The Inside Pulse:
Keane is one of those NuBrit rock bands that capitalized on the overwhelming success fellow mates Coldplay have experienced over the past six years or so. They didn’t exactly become an overnight sensation because of Coldplay, however. The guys in Keane actually grew up with Chris Martin, and the original name for the band? Coldplay. Keane gave the name to Martin when they decided it was “too depressing”. The band’s first record, Hopes and Fears, was a romantic tour de force, at least to those were were tired of Nickelback and their ilk dominating radio at the time. The album had a slew of huge singles, and the band won a few Brit awards, were nominated for a Grammy, and drew huge crowds across the world. With the much-anticipated follow-up record, the band has been promising a much more epic scope in terms of the material covered.

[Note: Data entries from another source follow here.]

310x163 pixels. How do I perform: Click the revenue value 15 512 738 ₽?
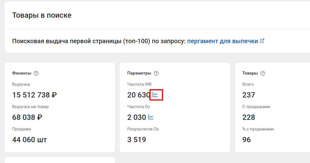[x=35, y=95]
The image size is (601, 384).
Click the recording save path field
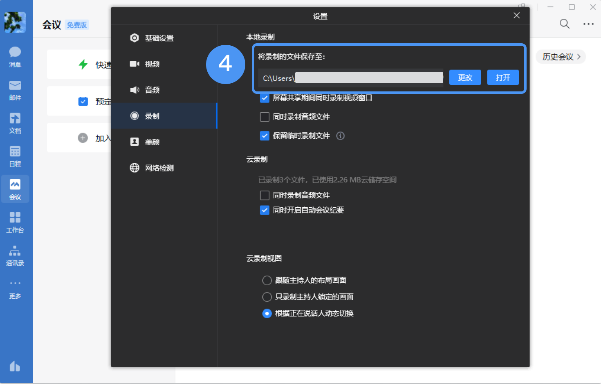(351, 78)
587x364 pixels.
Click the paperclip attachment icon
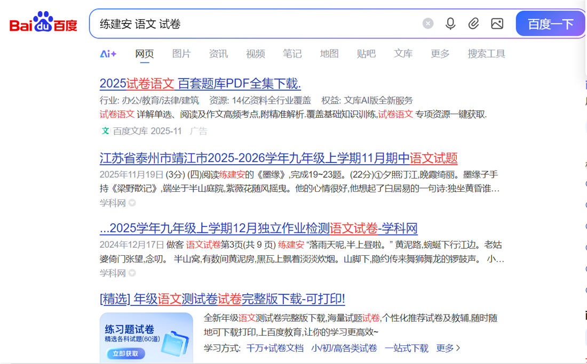coord(474,23)
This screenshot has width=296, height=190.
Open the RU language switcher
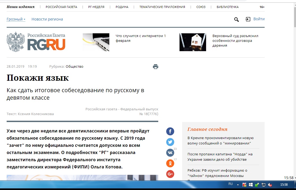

Like everyone else in the world, Keane are tired of seeing countries ravaged by war and famine, and Under The Iron Sea would supposedly be the band’s maturation record.

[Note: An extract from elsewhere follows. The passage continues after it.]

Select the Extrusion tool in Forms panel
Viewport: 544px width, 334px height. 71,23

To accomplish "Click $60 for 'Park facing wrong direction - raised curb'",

– Keane isn’t a guitar band, but here they do their best to sound like one. Swirling synthesizers are run through various guitar effects pedals to create a tsunami of sound that has the shimmery glow of the best guitar tones The Edge has ever produced.
– It’s evident from first listen that a lot of care was put into the crafting of this record. As a fellow engineer and producer, I can certainly respect the dedication this album shows. The mix is absolutely perfect, with every instrument ringing loud and clear. When you’ve got as much going on in a mix as Keane does here, that’s a testament to the people working on the album.
– The jump to a less starry-eyed and romantic method of songwriting is appreciated, but a lot of the lyrical content still seems unfocused. The first album was full of georgeous pop gems, and while Keane are singing from the mountain-tops on Under The Iron Sea, it sometimes seems like the song they’re singing is about nothing at all.
Take a melting pot. Throw in U2, Coldplay, a dash of Radiohead, and a futuristic orchestra featuring only electronic instruments…and a piano.
Reason To Buy:
This album won’t catch you upon first listen like Hopes and Fears did, but it grows better and better with every listen. If melody and beautiful, driving piano lines are your thing, then this is the record for you. A stunning sophomore record that shows plenty of room for growth on future recordings.